Sebbene solo una quota ridotta di cantine non proponga ancora attività enoturistiche, infrastrutture territoriali insufficienti, complessità autorizzative, scarsità di incentivi e carenza di personale specializzato continuano a rappresentare barriere significative per consentire al settore di compiere un ulteriore salto di qualità. L’enoturismo rappresenta quindi un driver di creazione di valore in un momento critico per le cantine, che si trovano ad affrontare gli impatti negativi delle tensioni geopolitiche globali sull’export e sui consumi interni, come evidenziato dalle risultanze del quarto “Rapporto sulla competitività delle regioni del vino” Nomisma Wine Monitor-UniCredit (vd note per dettagli). Una tavola rotonda con Francesca Tinazzi (AD, Cantine Tinazzi), Mariangela Cambria (Presidente Assovini Sicilia ed esponente Casa Vinicola Cottanera), Dominga Cotarella (AD, Famiglia Cotarella), Mamete Prevostini (AD Cantina Mamete Prevostini) e Serena Marrone (AD, Azienda Agricola Gian Piero Marrone), moderata da Francesco Mario Iannella, Regional Manager Nord Est di UniCredit, ha approfondito in maggiore dettaglio il quadro dipinto dall’analisi di Denis Pantini, Responsabile Agrifood e Wine Monitor di Nomisma. Insieme hanno tracciato le strategie per attraversare al meglio l’attuale contesto geopolitico ed economico in continua evoluzione, nonché i cambiamenti nel consumo del vino.

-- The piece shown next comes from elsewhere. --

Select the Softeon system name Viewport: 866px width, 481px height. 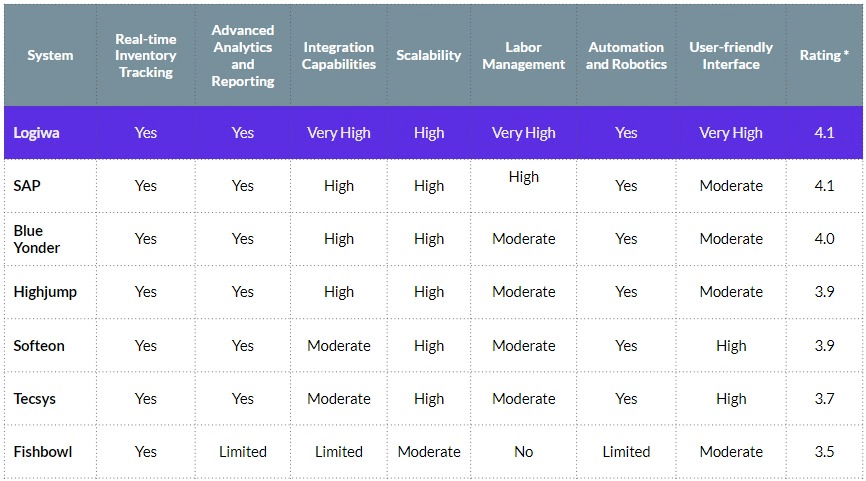[x=39, y=346]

Remo Taricani, Deputy Head of Italy di UniCredit, ha poi tratto le conclusioni del confronto nel discorso di chiusura dei lavori. “Il settore vitivinicolo e il turismo rappresentano un pilastro fondamentale per la competitività del Paese, soprattutto in una fase segnata da sfide climatiche e geopolitiche che richiedono visione strategica e interventi mirati”, ha affermato. “Con la nostra struttura di Agribusiness e l’offerta rinnovata “One4Wine”, UniCredit sostiene le imprese del comparto attraverso soluzioni dedicate a investimenti, innovazione e sostenibilità. Nel 2025 abbiamo erogato oltre 300 milioni di euro di nuovi crediti alla filiera, in crescita di oltre il 35% rispetto all’anno precedente, confermandoci come Partner affidabile per produttori e territori. Guardiamo con particolare attenzione anche allo sviluppo dell’enoturismo, una leva di valore e identità capace di generare crescita diffusa e rafforzare il legame tra imprese e comunità locali”.

“L’enoturismo non rappresenta un “piano B”, ma una strategia competitiva dai molteplici vantaggi, sia per le aziende vinicole che per i territori: disintermedia le vendite garantendo una maggior redditività alle imprese; trasforma ogni visitatore – che non compra più solo una bottiglia di vino, ma un’esperienza – in un ambasciatore del brand nel mondo; ma, soprattutto, tutela il paesaggio e garantisce un futuro alle comunità rurali, rendendo l’impresa vinicola il perno di un ecosistema turistico più ampio – ha spiegato Denis Pantini, Responsabile Agrifood e Wine Monitor di Nomisma -. In questo senso, il turismo non è più percepito solo come un’attività accessoria di promozione del vino, ma una leva di valorizzazione territoriale strettamente connessa all’identità della denominazione”.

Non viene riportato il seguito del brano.